Come si veste Lorenzo Zurzolo, il nuovo sex symbol italiano
Quasi sempre in Valentino by Alessandro Michele, è un dandy moderno tra cappe e bluse. Giovane, bello, talentuoso e anche dotato di stile. Il merito va alla maison, così come al suo gusto. Perché c’è tanto altro oltre i film e le serie tv
Lo conosciamo dai tempi di Baby, la serie tv cult di Netflix che racconta le ombre della cosiddetta Roma bene. Lo apprezziamo ancora di più da M – Il figlio del secolo, altra serie tv, targata però Sky, che tratta in modo inedito ed originale la figura di Mussolini. Lo ameremo nelle sale con La Bolla Negra, film che ha trionfato al Festival di Cannes 2026 ottenendo il premio per la Miglior regia. Lorenzo Zurzolo è uno degli attori italiani più interessanti della sua generazione, ma negli ultimi anni ha attirato l’attenzione anche per un altro motivo: il suo stile.
Tra completi sartoriali, bluse fluide, cappe e accessori dal gusto rétro, Zurzolo ha costruito un’immagine personale che trova nell’universo creativo di Alessandro Michele il suo punto di riferimento naturale. Un’estetica riconoscibile, romantica e fuori dagli schemi che lo ha trasformato in uno dei volti più osservati della moda italiana contemporanea.

Biografia di Lorenzo Zurzolo
Romano, classe 2000, viso d’angelo e capelli dorati. Figlio del giornalista Federico Zurzolo e della produttrice Gabria Cipullo, si avvicina molto presto al mondo dello spettacolo: a soli sette anni appare in uno spot pubblicitario insieme a Francesco Totti e poco dopo debutta in televisione nelle serie Amiche mie e Don Matteo. Dopo aver frequentato il liceo linguistico e una scuola di recitazione a Roma, inizia a lavorare tra cinema e TV, esordendo sul grande schermo nel film Una famiglia perfetta di Paolo Genovese.
La notorietà arriva però con la serie Baby, in cui interpreta Niccolò Govender dal 2018 al 2020. Negli anni successivi prende parte a produzioni di successo come Sotto il sole di Riccione, Morrison e la serie Prisma, consolidando la propria posizione tra i talenti più promettenti del cinema e della televisione italiana.

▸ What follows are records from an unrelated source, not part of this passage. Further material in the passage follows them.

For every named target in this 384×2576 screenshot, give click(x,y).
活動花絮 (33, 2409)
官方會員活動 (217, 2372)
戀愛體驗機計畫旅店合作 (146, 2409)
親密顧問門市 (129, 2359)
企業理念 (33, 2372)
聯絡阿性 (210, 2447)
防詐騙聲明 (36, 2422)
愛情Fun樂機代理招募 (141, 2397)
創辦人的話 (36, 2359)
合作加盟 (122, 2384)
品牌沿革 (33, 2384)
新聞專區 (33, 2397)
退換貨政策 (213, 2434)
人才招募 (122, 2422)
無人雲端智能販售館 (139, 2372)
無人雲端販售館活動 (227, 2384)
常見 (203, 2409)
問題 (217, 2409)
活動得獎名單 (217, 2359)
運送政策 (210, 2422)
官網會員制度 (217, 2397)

Lo stile di Lorenzo Zurzolo
Ma Zurzolo piace anche per i suoi abbinamenti azzardati. Che sia per completi dal gusto rétro o colori sgargianti che prendono le distanze dai classici blu e nero, Lorenzo ha sviluppato uno stile tutto suo. Firmato, rigorosamente, Valentino by Alessandro Michele. Se, infatti, un tempo vestiva Gucci, adesso è il miglior rappresentante della maison fondata dal couturier di Voghera. Non può fare a meno di vestiti e accessori eccentrici il giusto, che riscrivono le regole del menswear e mettono sotto i riflettori il giovane attore romano.
La moda, d’altronde, serve anche a questo. Lui, giovane e talentuoso, l’ha recepito e infatti spazia da accostamenti di jeans e cappe a bluse morbide, passando per completi classici ma rivisitati alla maniera di Michele. In pratica, un dandy contemporaneo: bello, con stile, libero di osare e sicuro di affidarsi alla visioni di grandi pensatori della moda come l’attuale direttore creativo di Valentino.

Come copiare il look di Lorenzo Zurzolo
Replicare lo stile dell’attore non è, comunque, difficile. La regola principale per ottenere un buon risultato sarebbe: mescolare lo spirito hippy con l’eleganza degli uomini che popolavano le strade negli anni Sessanta e Settanta. Così facendo, in teoria, non si sbaglia. Ma per essere pratici, il vero segreto sta nel non temere di accostare, ad esempio, trame e motivi apparentemente incompatibili. O indumenti che non appartengono allo stesso stile, nonostante siano perfettamente complementari.
La giacca sta bene con il denim; la camicia dev’essere vistosa; il layering è virtù, e altri conisgli simili aiutano nel replicare lo spirito di Zurzolo e la sua visione attuale della moda, che va a braccetto con quella del direttore creativo di Valentino. Al centro, resta sempre la sua bellezza senza tempo, come quelli degli attori che un tempo molto lontano dominavano il cinema, per eleganza ed educazione nel porsi nei confronti del pubblico. Il suo cavallo di battaglia è questo, riuscendo a conquistare i giovanissimi ma non solo.